Sometimes people think that you are a dilettante because you explore several fields. Sometimes people believe that if you are not an expert , so you should stay away. But I believe that this is a totally incorrect perception, because you have to move completely ignorant into a field to understand it. And it is naturally correct to consult experts and speak with them, learn new directions.
Throughout his career, Jørgen Kjems has taken many gambles and made some blunders in other fields. In his view, this is the only way to build bridges between fields and to determine where the boundaries are between what one knows and does not know. In any case, he has not considered stopping. The interesting horizons and advances in science usually occur between the established fields.
“If you have various tracks going in the laboratory, some of them usually to look more promising.
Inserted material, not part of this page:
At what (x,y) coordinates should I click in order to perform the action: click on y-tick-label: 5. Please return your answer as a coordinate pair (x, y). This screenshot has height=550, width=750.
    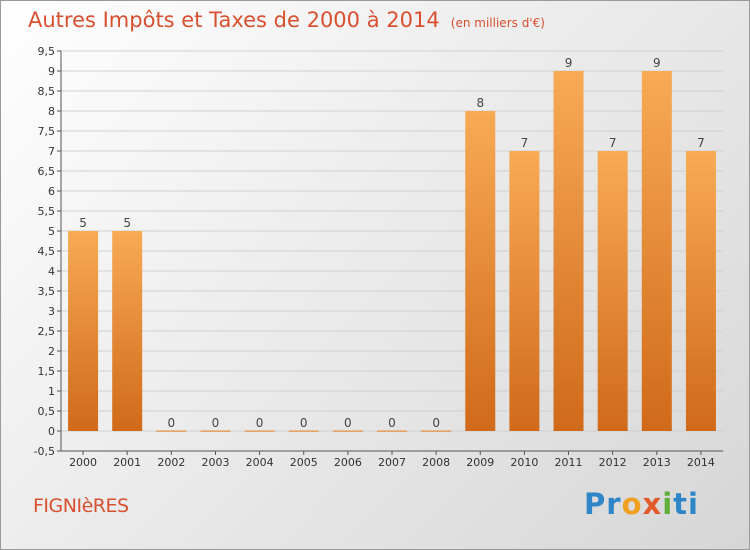
    Looking at the image, I should click on (52, 232).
I probably tend to move in that precise direction. So there may be other tracks that die out ever so gradually. I believe that this is an evolution of processes – similar to how nature works.”
The answer is in the borderland
The new direction Jørgen Kjems has chosen to explore is the brain, and specifically epilepsy, one way being through a major EU project discovering microRNAs that appear to trigger epilepsy. They discovered that symptoms of epilepsy can be eliminated by firing tiny antisense molecules attached firmly to the microRNAs into the brain – but currently only in mice.
“This is an example of one disease, but it sets the scene that these circular RNAs and microRNAs play a role in all other nervous system diseases. We are also looking at Alzheimer’s and amyotrophic lateral sclerosis (ALS), and the circular RNA appears to play a role – especially in diseases of the brain – presumably because this is the most complex and fascinating organ in our body.”
A new basic research centre of excellence, CellPat, headed by Jørgen Kjems and located at the Interdisciplinary Nanoscience Center (iNANO) at Aarhus University will discover how to use nature’s building blocks such as RNA as novel medicine. The centre will focus on how the immune system can distinguish between external threats and the body itself and why the mechanisms sometimes fail and trigger such autoimmune diseases as rheumatoid arthritis, multiple sclerosis and diabetes. It will also try to improve the use of the patient’s own stem cells to restore human body parts. The recipe is the same as always – interdisciplinarity.
Today, we know that really new things only emerge in the borderland between fields. We need to ensure that people do not get too obsessed about their small projects. They need to get out and interact and discuss the major problems and then try and solve them together because this cannot be done alone. The important thing is to bring people together so that the whole is greater than the sum of its parts.
The 2018 Novo Nordisk Prize is being awarded to Jørgen Kjems for his pioneering studies demonstrating how non-coding RNA contributes to cell maintenance and disease development. Although he has been honoured with several national and international prizes and awards, the Novo Nordisk Prize is both a surprising and long-overdue recognition of exactly this approach.
“I do not consider myself as having been too obsessed with my field. I definitely did not count on the Prize being given to someone like me who had somewhat drifted around from basic research to medical applications. So I am naturally very grateful for the recognition that interdisciplinarity and a wide-ranging vision can also be useful in medicine.”